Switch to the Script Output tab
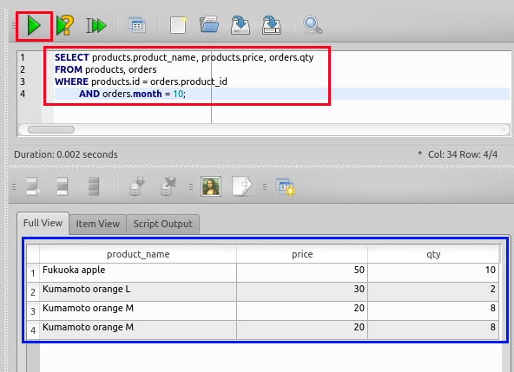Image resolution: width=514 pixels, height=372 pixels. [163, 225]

§

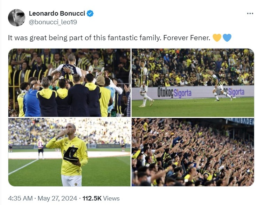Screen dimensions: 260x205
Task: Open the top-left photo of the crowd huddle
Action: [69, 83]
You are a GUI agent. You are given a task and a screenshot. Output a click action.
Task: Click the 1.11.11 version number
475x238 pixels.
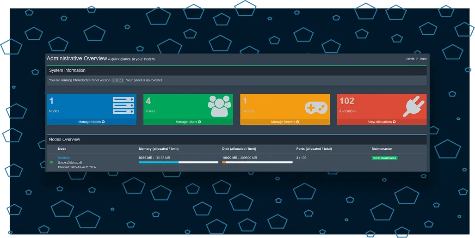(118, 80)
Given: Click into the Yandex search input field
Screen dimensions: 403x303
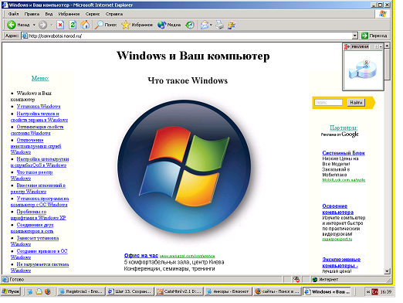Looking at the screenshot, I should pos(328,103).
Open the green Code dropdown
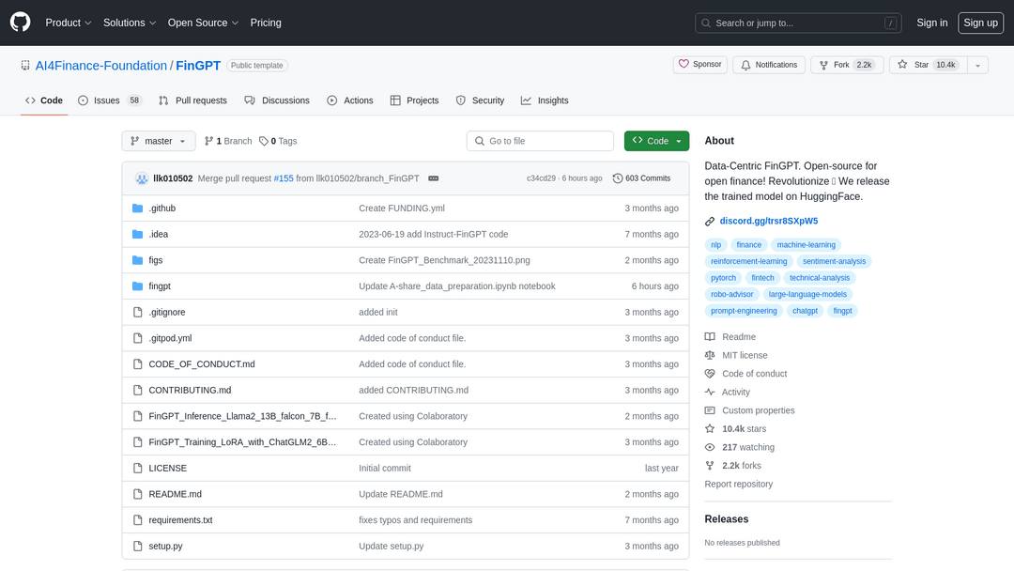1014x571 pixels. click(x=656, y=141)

§

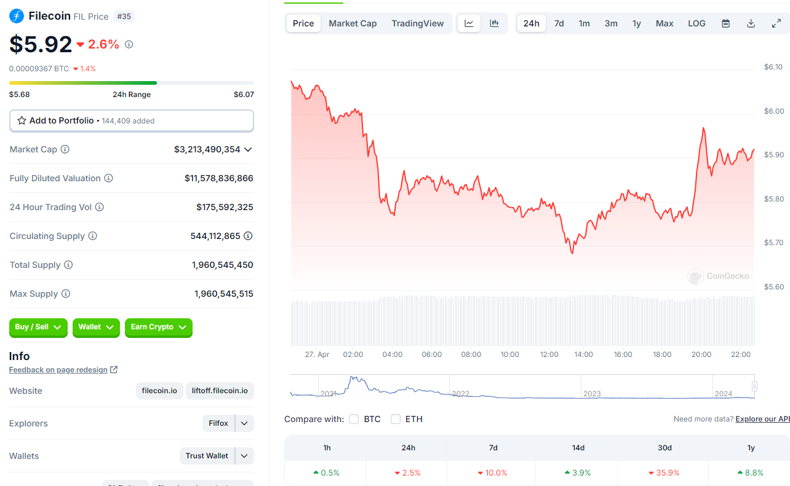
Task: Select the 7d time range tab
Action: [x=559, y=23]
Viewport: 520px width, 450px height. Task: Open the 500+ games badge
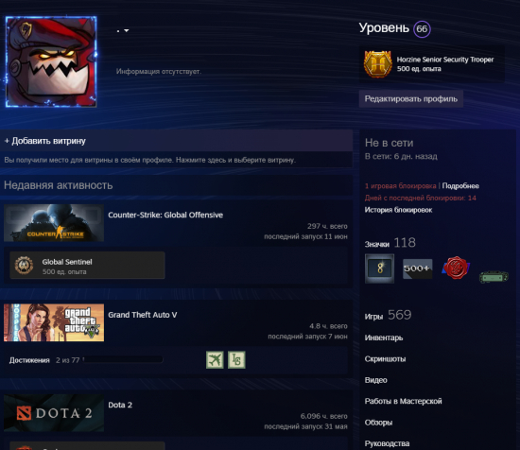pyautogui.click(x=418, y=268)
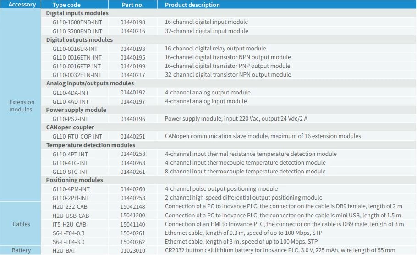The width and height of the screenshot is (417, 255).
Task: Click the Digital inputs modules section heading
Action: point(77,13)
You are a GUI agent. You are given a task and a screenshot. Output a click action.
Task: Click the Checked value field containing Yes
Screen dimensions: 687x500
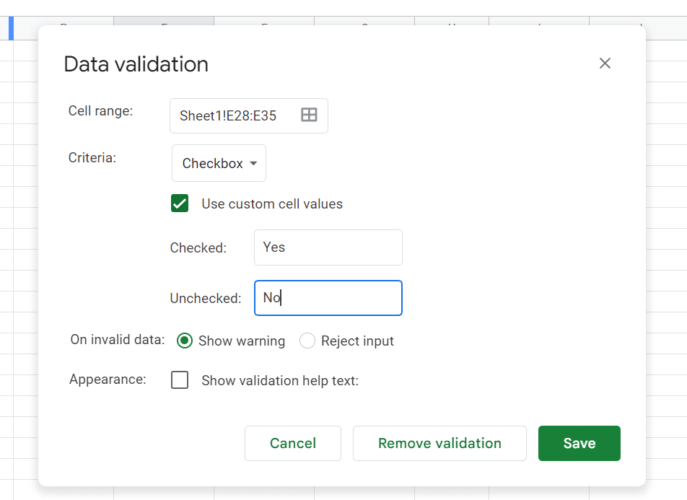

§

Only a number is expected here: how many lines of the records above contain "field".

2